The Tanner design flow supports digital, analogue, AMS, and MEMS design in a highly integrated, end-to-end flow. Designers capture the schematic, perform analogue and mixed-signal simulation, and lay out and verify the physical design. This design flow offers a complete, processor-based IoT chip environment.

Designers will be able to evaluate an ARM Cortex-M0 IoT reference design at no cost by using a web-based Mentor Virtual Lab to interact with the complete set of Tanner design tools. After evaluation, customers can easily purchase the specially-priced software from Tanner to begin creating their own IoT designs and combine this with the free Cortex-M0 design access available on the ARM DesignStart portal.

“The Tanner design flow is already very popular with IoT design companies,” said Greg Lebsack, general manager of the Tanner EDA business unit at Mentor Graphics. “By collaborating with ARM on DesignStart, we further strengthen our design flow by making it easy for AMS designers to include an ARM Cortex-M0 processor in their IoT designs.”

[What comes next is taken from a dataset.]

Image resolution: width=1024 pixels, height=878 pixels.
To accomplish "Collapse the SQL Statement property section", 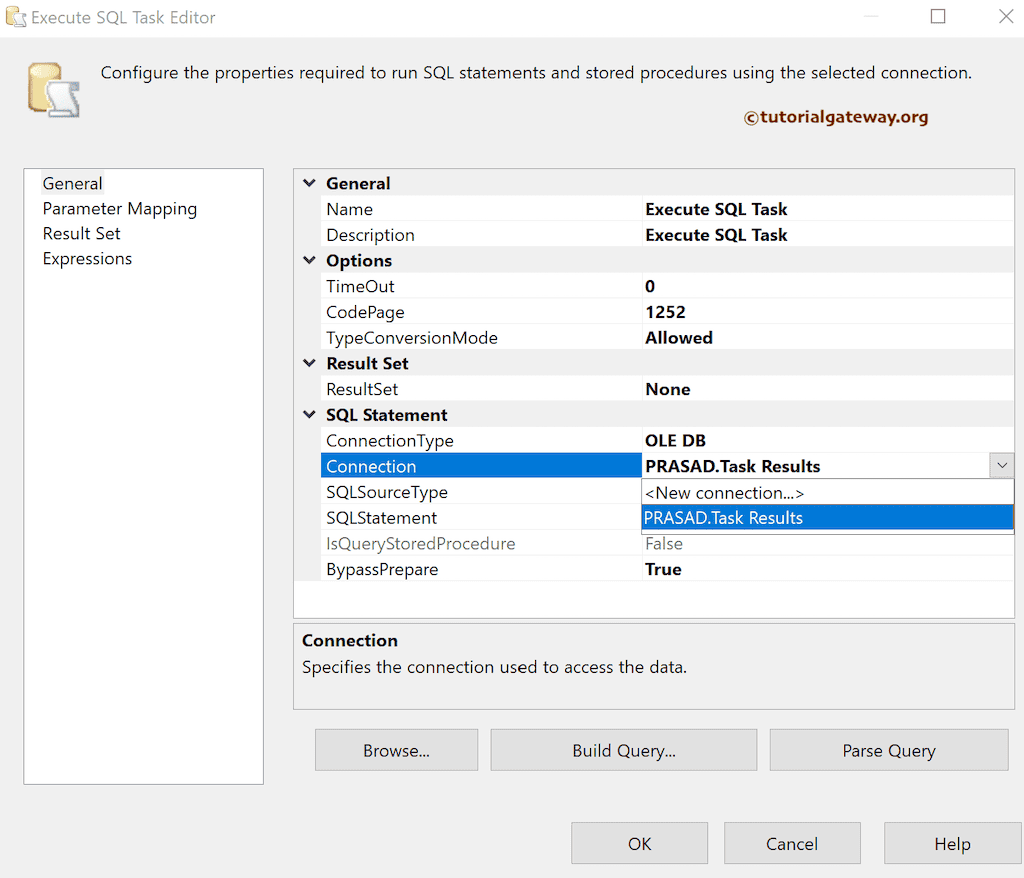I will (x=309, y=415).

ARM of course wants to have more and more chip suppliers in the IoT. The new ARM Approved Design Partner program also provides DesignStart users with a global list of audited design houses for expert support during development.

The DesignStart portal offers SoC designers free access to ARM Cortex-M0 processor IP for design, simulation and prototyping with the option to buy a simplified and standardized $40,000 fast track license. The addition of Cadence and Mentor Graphics tools for DesignStart users accelerates the development of custom SoCs for embedded and Internet of Things (IoT) applications. With test chips from as little as $16,000 to manufacture (not inclusive of EDA tooling and IP licensing costs), the path to custom SoCs is now much easier.

ARM’s DesignStart portal, with its convenient access to the Cortex-M0 package and its low-cost path to commercialization, is already making it easier for start-ups and OEMs to create embedded and mixed-signal SoCs,” said Nandan Nayampally, vice president of marketing and strategy for the CPU group at ARM. “Simplifying access to EDA tools from Cadence and Mentor Graphics will further spur rapid innovation, creating a fast path to production silicon for companies looking to deliver an embedded or connected IoT product.”


The Approved Design Partner program helps designers with the chip implementation. “The semiconductor industry has high expectations for future growth in the IoT space, with DesignStart ARM has taken a significant step towards enabling this growth and lowering entry barriers,” said Graham Curren, CEO at one design partner, Sondrel.